Starting at the line with "msgraph (1255, 1115)", repeat every line exactly until the records end, including the last one.

━━━ Material for the task ━━━

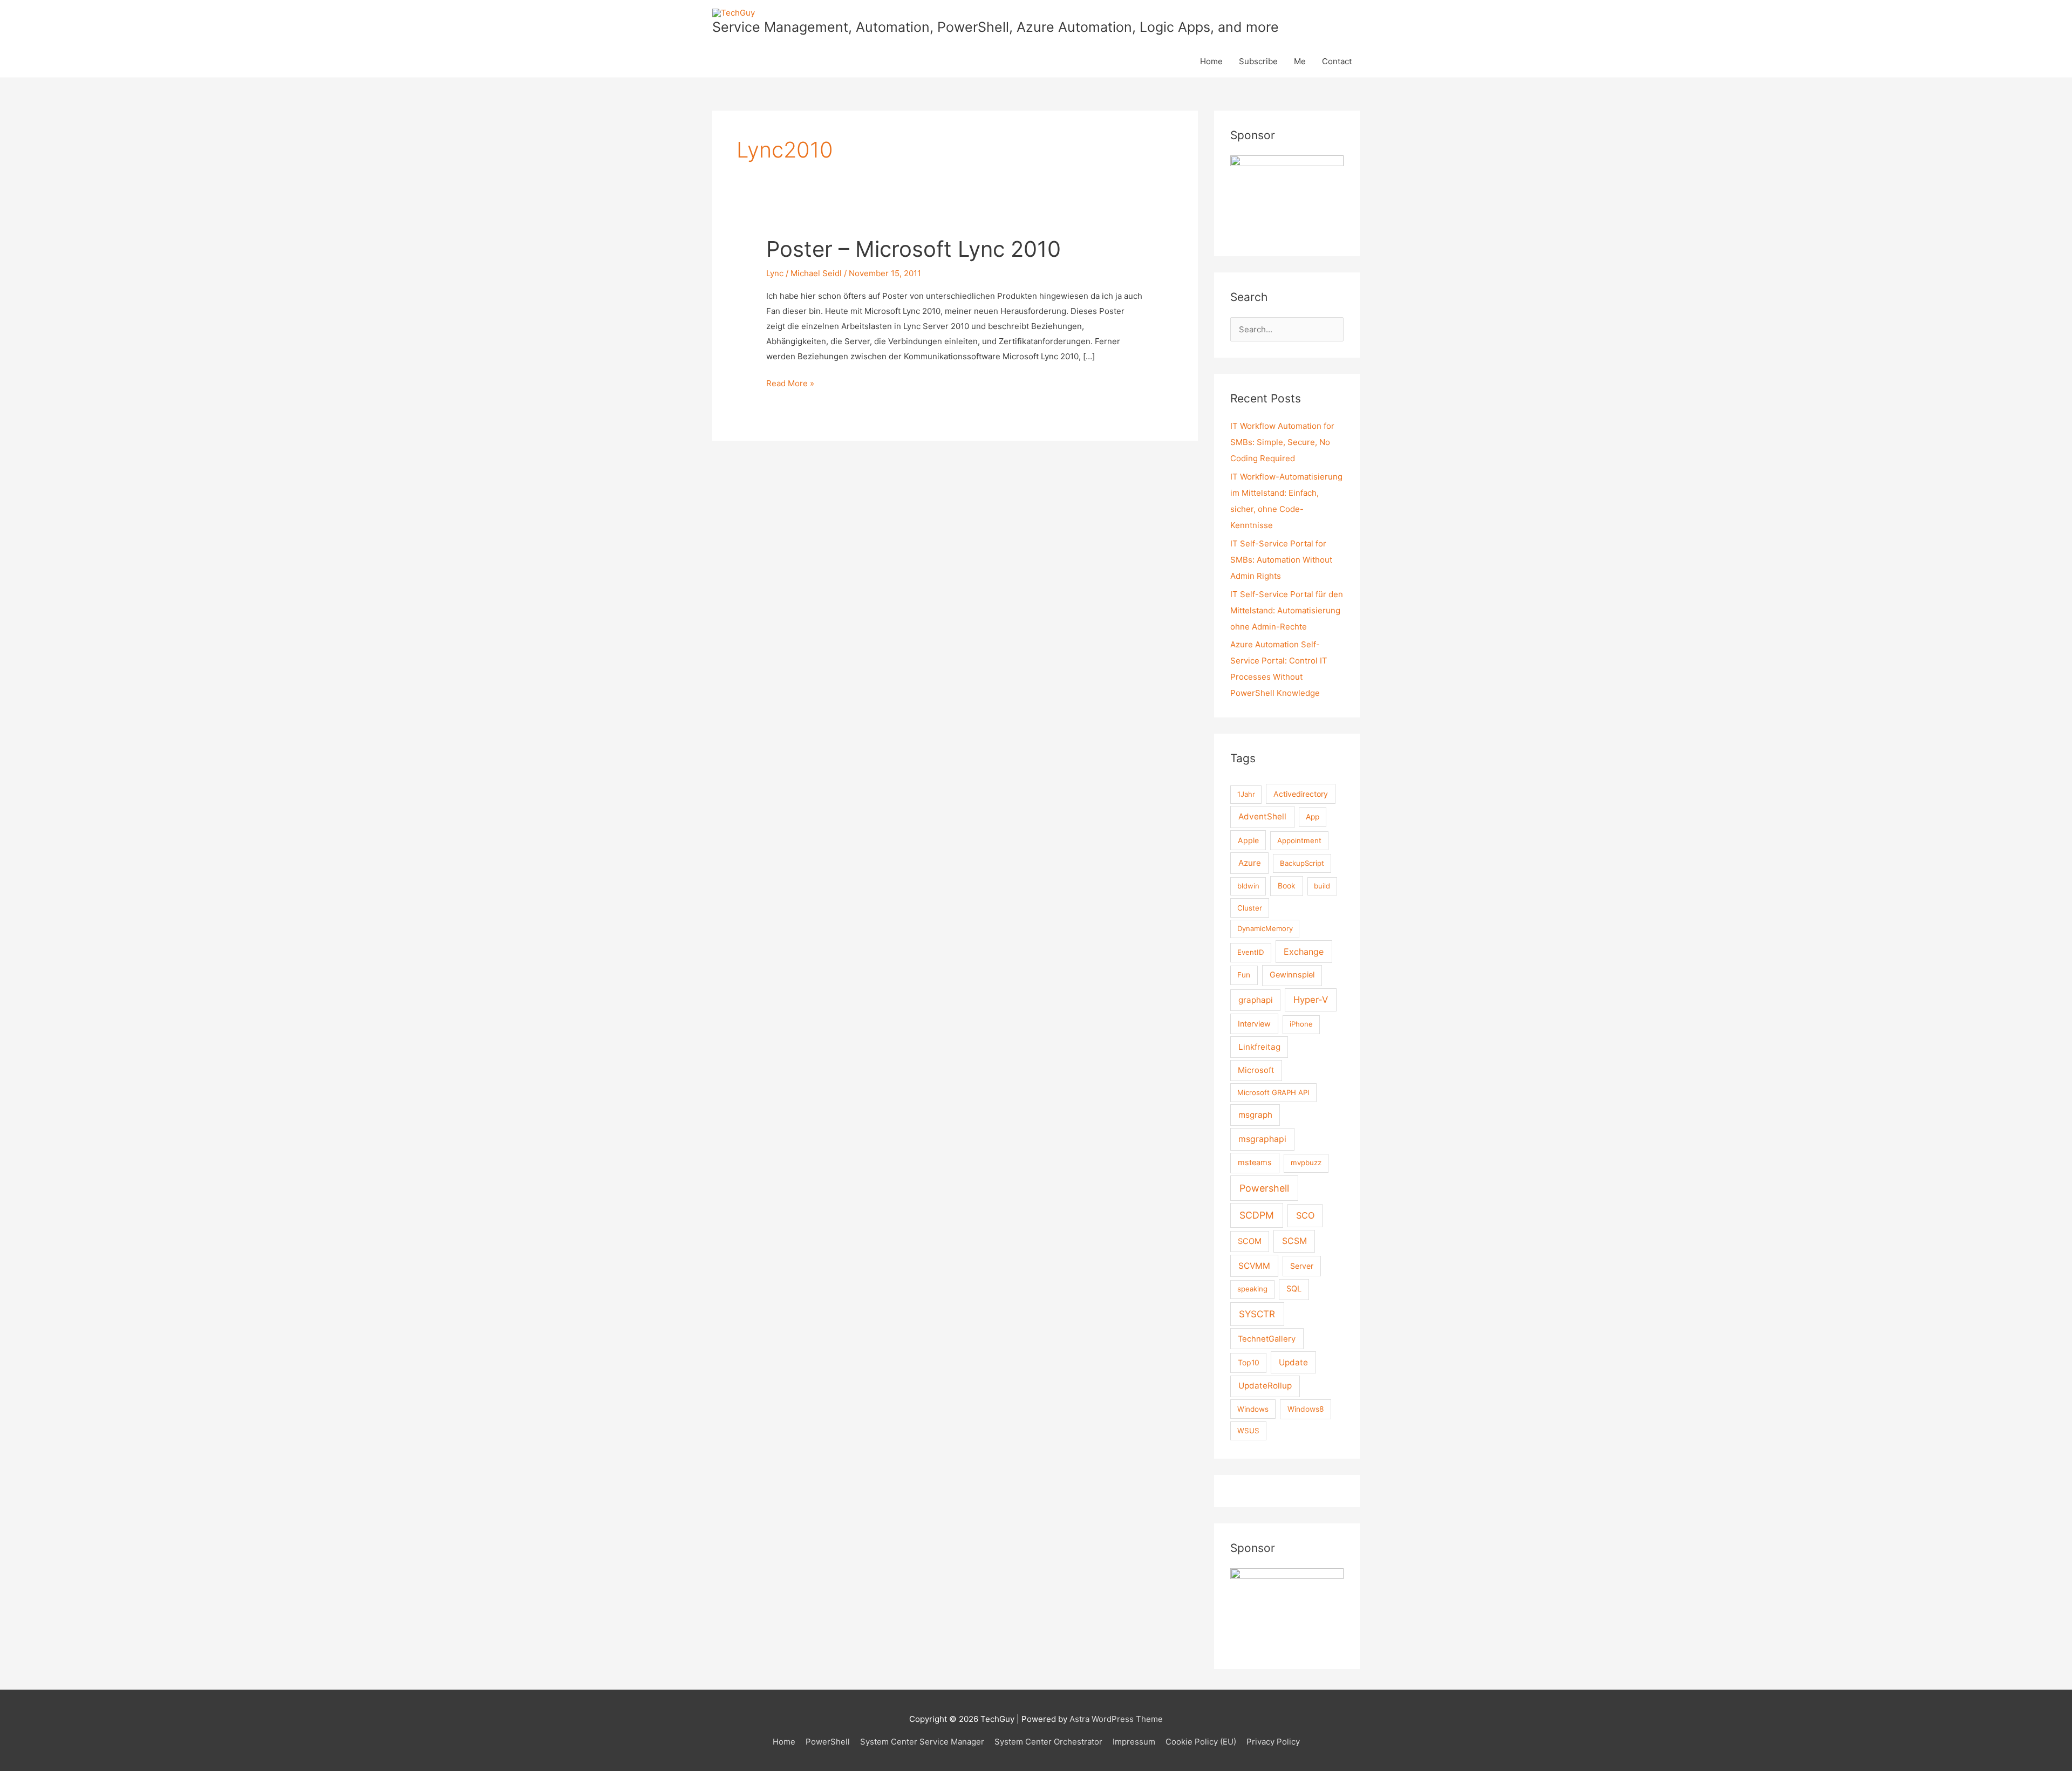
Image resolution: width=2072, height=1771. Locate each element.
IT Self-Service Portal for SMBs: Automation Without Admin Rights (1281, 559)
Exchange (1304, 951)
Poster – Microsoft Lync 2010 (913, 249)
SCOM (1250, 1241)
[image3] (1287, 197)
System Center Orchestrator (1048, 1741)
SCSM (1294, 1241)
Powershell (1264, 1188)
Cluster (1249, 908)
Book (1287, 885)
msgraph (1255, 1115)
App (1312, 816)
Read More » (790, 384)
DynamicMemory (1265, 928)
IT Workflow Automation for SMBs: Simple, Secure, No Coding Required (1282, 442)
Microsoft (1256, 1070)
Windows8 (1305, 1409)
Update (1293, 1362)
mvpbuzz (1306, 1162)
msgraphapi (1262, 1139)
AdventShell (1262, 816)
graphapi (1255, 1000)
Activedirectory (1300, 793)
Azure (1249, 863)
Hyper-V (1310, 999)
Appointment (1299, 840)
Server (1301, 1265)
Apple (1248, 840)
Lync (774, 273)
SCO (1305, 1215)
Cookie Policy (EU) (1201, 1741)
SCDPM (1256, 1215)
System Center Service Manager (922, 1741)
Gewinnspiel (1292, 975)
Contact (1337, 61)
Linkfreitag (1259, 1047)
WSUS (1248, 1430)
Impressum (1134, 1741)
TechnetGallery (1267, 1339)
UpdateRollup (1265, 1385)
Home (1211, 61)
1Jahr (1246, 794)
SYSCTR (1257, 1313)
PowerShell (828, 1741)
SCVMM (1254, 1266)
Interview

━━━

## Answer to this exercise:
msgraph (1255, 1115)
App (1312, 816)
Read More » (790, 384)
DynamicMemory (1265, 928)
IT Workflow Automation for SMBs: Simple, Secure, No Coding Required (1282, 442)
Microsoft (1256, 1070)
Windows8 (1305, 1409)
Update (1293, 1362)
mvpbuzz (1306, 1162)
msgraphapi (1262, 1139)
AdventShell (1262, 816)
graphapi (1255, 1000)
Activedirectory (1300, 793)
Azure (1249, 863)
Hyper-V (1310, 999)
Appointment (1299, 840)
Server (1301, 1265)
Apple (1248, 840)
Lync (774, 273)
SCO (1305, 1215)
Cookie Policy (EU) (1201, 1741)
SCDPM (1256, 1215)
System Center Service Manager (922, 1741)
Gewinnspiel (1292, 975)
Contact (1337, 61)
Linkfreitag (1259, 1047)
WSUS (1248, 1430)
Impressum (1134, 1741)
TechnetGallery (1267, 1339)
UpdateRollup (1265, 1385)
Home (1211, 61)
1Jahr (1246, 794)
SYSCTR (1257, 1313)
PowerShell (828, 1741)
SCVMM (1254, 1266)
Interview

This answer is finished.